The laundering concern is particularly acute for data collected without adequate consent. If an organization collected user data under a privacy policy that did not authorize AI training, generating synthetic data from that collection and using the synthetic data for training achieves the same outcome that the original policy prohibited – but through a technical intermediary that claims to sever the connection to real individuals.
Whether this severance is genuine depends on the technical properties of the synthetic data. As the privacy attack research demonstrates, the severance is often weaker than the generating organization claims.
When Synthetic Data Works
Despite its limitations, synthetic data provides genuine privacy value in specific contexts:
Software testing and development. Synthetic data for testing database schemas, software interfaces, and processing pipelines provides realistic data structures without exposing real user information. The privacy risk in this context is low because the synthetic data doesn’t need to preserve the fine-grained statistical properties that enable privacy attacks – it just needs to look structurally realistic.
Data augmentation for underrepresented groups. Generating synthetic examples of rare conditions, minority demographics, or unusual patterns can improve model performance without oversampling real individuals. This use case improves both fairness and privacy when implemented carefully.
Tabletop exercises and demonstrations. Synthetic data for security training, compliance demonstrations, and product demos provides realistic scenarios without exposing real data to audiences who shouldn’t access it.
Federated and distributed contexts. Synthetic data can serve as a privacy-preserving communication mechanism in federated learning architectures, where participants share synthetic representations of their local data rather than the data itself.
In each of these cases, the key success factor is that the downstream use does not require the synthetic data to faithfully preserve individual-level patterns in the real data. When fidelity requirements are low, privacy protection is strong. When fidelity requirements are high, the trade-off reasserts itself.
The Honest Assessment
Synthetic data is a useful privacy engineering tool, not a privacy solution. The distinction matters.

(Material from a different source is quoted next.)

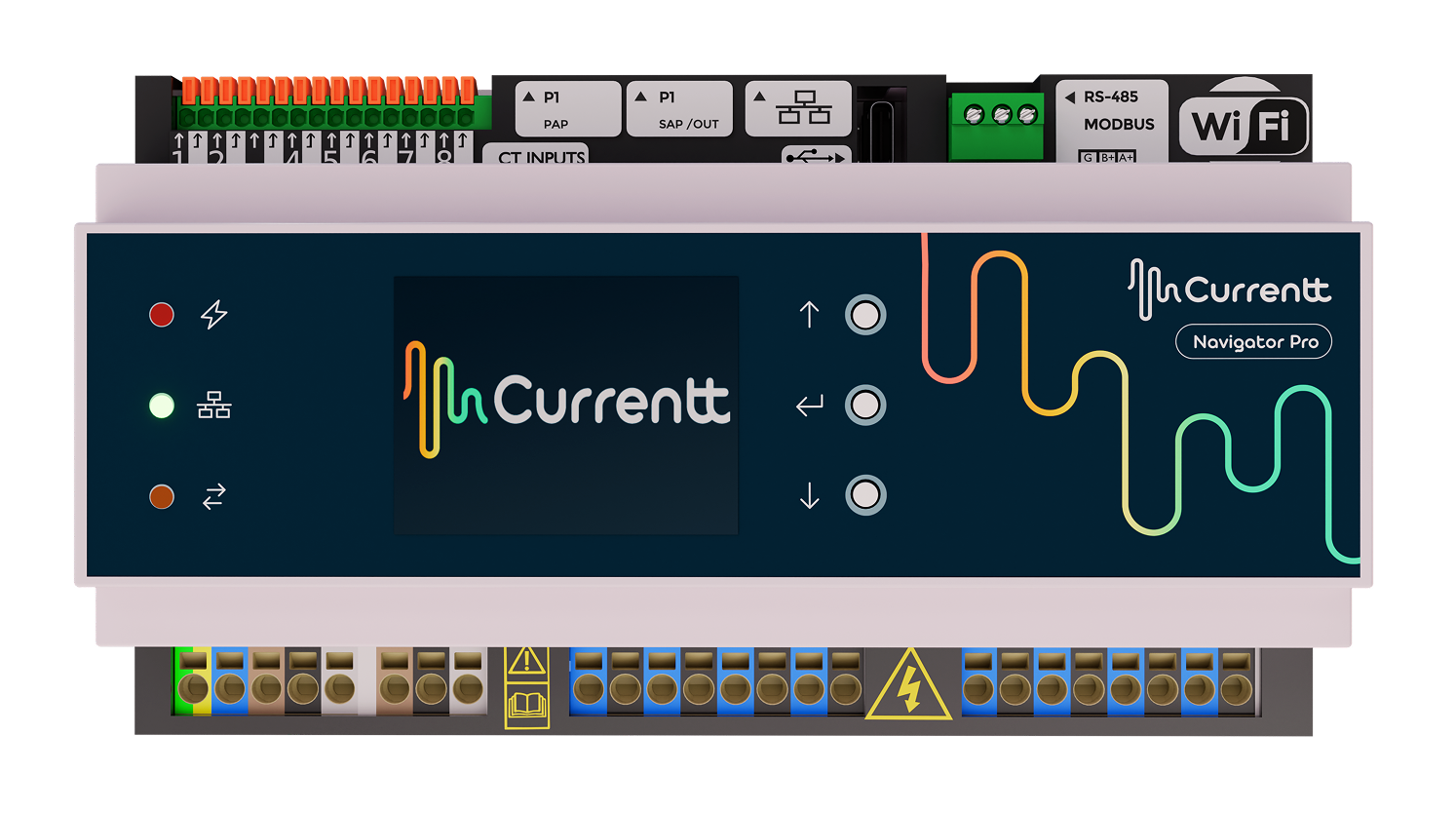Click the orange data transfer LED

[162, 496]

A tool reduces risk in specific contexts when applied with appropriate expertise and realistic expectations. A solution eliminates the problem. Synthetic data does not eliminate the privacy problem in AI development – it redistributes and partially mitigates it.

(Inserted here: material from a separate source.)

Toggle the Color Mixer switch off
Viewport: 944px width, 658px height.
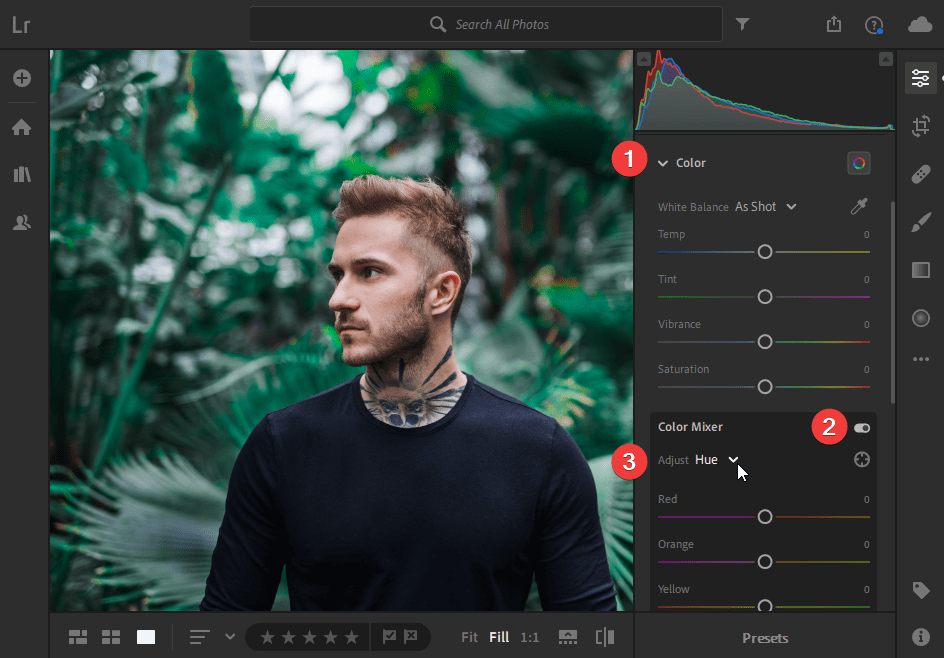pos(861,428)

The organizations marketing synthetic data as a privacy panacea have a financial interest in overstating its protections. The organizations adopting synthetic data to satisfy regulatory requirements have an incentive to accept those overstated claims without rigorous technical validation. The result is an ecosystem where synthetic data is deployed with confidence that exceeds its actual privacy guarantees, and where the residual risk falls on the individuals whose real data seeded the generation process.
A genuinely privacy-preserving approach to AI does not require trust in the statistical properties of a generated dataset. It requires an architecture where private data never persists, never aggregates, and never becomes available for any use beyond the immediate purpose for which it was provided.
The Stealth Cloud Perspective
Synthetic data attempts to solve a problem that zero-knowledge architecture eliminates. The question “how do we use private data safely?” presupposes that private data must be collected, stored, and repurposed. Stealth Cloud starts from a different premise: private data should not exist outside the moment of its use. When conversations are processed in volatile memory and cryptographically shredded upon completion, there is no dataset from which to generate synthetic derivatives, no training pipeline to feed, and no privacy trade-off to optimize. Synthetic data is a patch on a leaking architecture. Zero persistence is a pipe that never leaks.